• LISTED RECORDS

** Start **

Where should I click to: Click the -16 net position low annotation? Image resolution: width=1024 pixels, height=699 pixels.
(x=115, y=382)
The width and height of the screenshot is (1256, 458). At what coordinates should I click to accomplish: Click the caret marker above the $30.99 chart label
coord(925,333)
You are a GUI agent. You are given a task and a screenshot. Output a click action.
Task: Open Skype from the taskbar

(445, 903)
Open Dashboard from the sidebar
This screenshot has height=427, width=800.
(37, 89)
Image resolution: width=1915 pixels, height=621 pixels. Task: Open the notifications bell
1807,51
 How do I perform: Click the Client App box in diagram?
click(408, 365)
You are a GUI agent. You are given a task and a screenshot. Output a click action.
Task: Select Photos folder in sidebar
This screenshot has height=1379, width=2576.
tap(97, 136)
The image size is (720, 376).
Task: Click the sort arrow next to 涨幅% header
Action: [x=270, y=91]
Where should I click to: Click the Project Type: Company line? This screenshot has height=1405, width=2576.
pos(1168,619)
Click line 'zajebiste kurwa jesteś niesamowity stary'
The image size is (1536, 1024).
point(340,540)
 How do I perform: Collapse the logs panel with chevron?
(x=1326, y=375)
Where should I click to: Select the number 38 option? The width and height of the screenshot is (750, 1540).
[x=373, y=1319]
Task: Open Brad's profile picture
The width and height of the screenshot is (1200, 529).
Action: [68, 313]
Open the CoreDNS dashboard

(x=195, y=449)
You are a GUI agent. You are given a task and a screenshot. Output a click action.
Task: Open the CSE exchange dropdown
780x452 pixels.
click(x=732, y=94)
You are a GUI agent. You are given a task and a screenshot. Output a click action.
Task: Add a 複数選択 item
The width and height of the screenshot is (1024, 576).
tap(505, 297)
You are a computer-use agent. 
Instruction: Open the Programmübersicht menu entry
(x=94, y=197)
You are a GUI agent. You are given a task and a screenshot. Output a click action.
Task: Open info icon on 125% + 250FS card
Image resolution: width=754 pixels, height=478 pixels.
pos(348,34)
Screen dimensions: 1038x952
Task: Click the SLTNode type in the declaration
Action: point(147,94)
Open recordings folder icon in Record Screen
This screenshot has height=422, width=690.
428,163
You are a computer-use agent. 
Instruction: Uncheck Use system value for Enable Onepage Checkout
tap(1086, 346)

** End **

• GOAL
Reproduce the whole listing above, substituting "UI automation agent" for every occurrence of "GUI agent" and leaving everything else unchanged.

• SOLUTION TO THE EXERCISE
Where should I click to: Click the -16 net position low annotation? Image resolution: width=1024 pixels, height=699 pixels.
(x=115, y=382)
The width and height of the screenshot is (1256, 458). At what coordinates should I click to accomplish: Click the caret marker above the $30.99 chart label
coord(925,333)
You are a UI automation agent. You are given a task and a screenshot. Output a click action.
Task: Open Skype from the taskbar

(445, 903)
Open Dashboard from the sidebar
This screenshot has height=427, width=800.
(37, 89)
Image resolution: width=1915 pixels, height=621 pixels. Task: Open the notifications bell
1807,51
 How do I perform: Click the Client App box in diagram?
click(408, 365)
You are a UI automation agent. You are given a task and a screenshot. Output a click action.
Task: Select Photos folder in sidebar
This screenshot has height=1379, width=2576.
tap(97, 136)
The image size is (720, 376).
Task: Click the sort arrow next to 涨幅% header
Action: [x=270, y=91]
Where should I click to: Click the Project Type: Company line? This screenshot has height=1405, width=2576.
pos(1168,619)
Click line 'zajebiste kurwa jesteś niesamowity stary'
The image size is (1536, 1024).
point(340,540)
 How do I perform: Collapse the logs panel with chevron?
(x=1326, y=375)
Where should I click to: Select the number 38 option? The width and height of the screenshot is (750, 1540).
[x=373, y=1319]
Task: Open Brad's profile picture
The width and height of the screenshot is (1200, 529).
Action: [68, 313]
Open the CoreDNS dashboard

(x=195, y=449)
You are a UI automation agent. You are given a task and a screenshot. Output a click action.
Task: Open the CSE exchange dropdown
780x452 pixels.
click(x=732, y=94)
You are a UI automation agent. You are given a task and a screenshot. Output a click action.
Task: Add a 複数選択 item
The width and height of the screenshot is (1024, 576).
tap(505, 297)
You are a computer-use agent. 
Instruction: Open the Programmübersicht menu entry
(x=94, y=197)
You are a UI automation agent. You are given a task and a screenshot. Output a click action.
Task: Open info icon on 125% + 250FS card
Image resolution: width=754 pixels, height=478 pixels.
pos(348,34)
Screen dimensions: 1038x952
Task: Click the SLTNode type in the declaration
Action: point(147,94)
Open recordings folder icon in Record Screen
This screenshot has height=422, width=690.
428,163
You are a computer-use agent. 
Instruction: Uncheck Use system value for Enable Onepage Checkout
tap(1086, 346)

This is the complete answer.